For this collection, originally released recently as three EPs, Stuart Murdoch and co recorded in Glasgow, visiting different studios and producing themselves. It’s the first time they’ve worked so substantially in their hometown since their lo-fi early days – 2002’s Storytelling, to be exact.
And yet, the 15 songs on How To Solve Our Human Problems are a world away from the likes of The Stars Of Track And Field, instead being some of the funkiest, shiniest and most diverse cuts they’ve made in their 22-year history.
There are the electronics-heavy tracks: Sweet Dew Lee, which opens the first EP and, naturally, this compilation album, it’s a slice of electro-disco sung by Stevie Jackson, and suggests LCD Soundsystem covering Abba, while The Girl Doesn’t Get It is A-Ha-esque new wave pop.
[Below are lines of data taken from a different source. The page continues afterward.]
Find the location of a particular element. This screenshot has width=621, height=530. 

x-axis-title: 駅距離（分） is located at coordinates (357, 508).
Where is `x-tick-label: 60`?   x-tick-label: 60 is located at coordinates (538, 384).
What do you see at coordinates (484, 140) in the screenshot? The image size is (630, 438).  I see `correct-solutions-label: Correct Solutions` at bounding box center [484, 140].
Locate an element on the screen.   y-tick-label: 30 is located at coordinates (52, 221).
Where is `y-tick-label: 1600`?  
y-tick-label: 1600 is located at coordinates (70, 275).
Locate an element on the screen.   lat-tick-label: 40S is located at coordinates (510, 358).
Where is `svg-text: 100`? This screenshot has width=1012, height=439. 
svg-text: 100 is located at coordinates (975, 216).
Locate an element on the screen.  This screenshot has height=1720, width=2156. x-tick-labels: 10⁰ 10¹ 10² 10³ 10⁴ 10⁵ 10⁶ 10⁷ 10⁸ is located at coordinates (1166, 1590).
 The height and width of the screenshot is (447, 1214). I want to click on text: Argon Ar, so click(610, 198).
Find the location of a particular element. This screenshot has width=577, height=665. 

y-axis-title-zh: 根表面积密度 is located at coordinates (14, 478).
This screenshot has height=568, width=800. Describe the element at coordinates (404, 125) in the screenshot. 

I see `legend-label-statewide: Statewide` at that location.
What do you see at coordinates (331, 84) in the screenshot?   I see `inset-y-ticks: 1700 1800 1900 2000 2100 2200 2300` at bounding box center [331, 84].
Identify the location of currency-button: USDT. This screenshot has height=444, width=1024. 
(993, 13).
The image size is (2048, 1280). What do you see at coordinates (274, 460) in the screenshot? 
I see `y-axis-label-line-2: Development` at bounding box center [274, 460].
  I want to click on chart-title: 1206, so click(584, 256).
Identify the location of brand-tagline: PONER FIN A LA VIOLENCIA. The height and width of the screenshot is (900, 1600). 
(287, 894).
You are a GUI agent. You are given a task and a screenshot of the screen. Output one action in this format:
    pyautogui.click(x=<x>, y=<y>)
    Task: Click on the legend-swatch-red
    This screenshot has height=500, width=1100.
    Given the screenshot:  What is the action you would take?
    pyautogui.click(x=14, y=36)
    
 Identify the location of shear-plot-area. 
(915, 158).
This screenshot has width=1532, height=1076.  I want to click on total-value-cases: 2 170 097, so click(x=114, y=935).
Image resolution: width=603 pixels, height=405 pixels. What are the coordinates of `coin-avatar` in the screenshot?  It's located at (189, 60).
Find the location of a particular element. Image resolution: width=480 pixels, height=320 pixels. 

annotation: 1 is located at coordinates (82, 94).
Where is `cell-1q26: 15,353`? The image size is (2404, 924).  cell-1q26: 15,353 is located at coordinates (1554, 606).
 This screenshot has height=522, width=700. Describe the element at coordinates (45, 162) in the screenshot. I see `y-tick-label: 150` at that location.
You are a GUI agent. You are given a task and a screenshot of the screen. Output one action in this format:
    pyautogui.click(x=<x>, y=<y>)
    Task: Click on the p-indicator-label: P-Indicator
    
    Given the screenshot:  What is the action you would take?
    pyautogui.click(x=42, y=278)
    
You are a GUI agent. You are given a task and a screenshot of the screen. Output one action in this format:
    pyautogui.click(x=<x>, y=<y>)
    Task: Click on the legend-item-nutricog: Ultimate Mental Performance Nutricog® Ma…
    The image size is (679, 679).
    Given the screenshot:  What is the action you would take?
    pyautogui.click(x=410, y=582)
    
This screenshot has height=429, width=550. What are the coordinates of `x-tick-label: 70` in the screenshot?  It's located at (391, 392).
Elsewhere, Poor Boy, which opens Part 3, is a sleek duet between Stuart Murdoch and Sarah Martin, produced by Inflo that recalls Chic and Blondie’s The Rapture in its steady, urban funk.
There’s a quieter, more classic side to …Human Problems, though: There Is An Everlasting Song, an acoustic country ballad that reflects Murdoch’s spiritual beliefs, now heavily influenced by Buddhism, is a highlight of the third EP, while Martin’s gorgeous Fickle Season is a supple ballad that wouldn’t be out of place sung by Françoise Hardy.
The two sides combine on Everything Is Now, a two-part suite that moves from the kind of electro-gospel that Brian Eno loves, to a transcendent jam and stunning guitar solo, before Part Two brings out the strings for a trippier, lusher take on this Zen hymn.
…Human Problems is very much three EPs, being far too disparate to function as an album, but it works in the same way that their first compilation of EPs, 2005’s Push Barman To Open Old Wounds, does – through the sheer depth and strength of its material.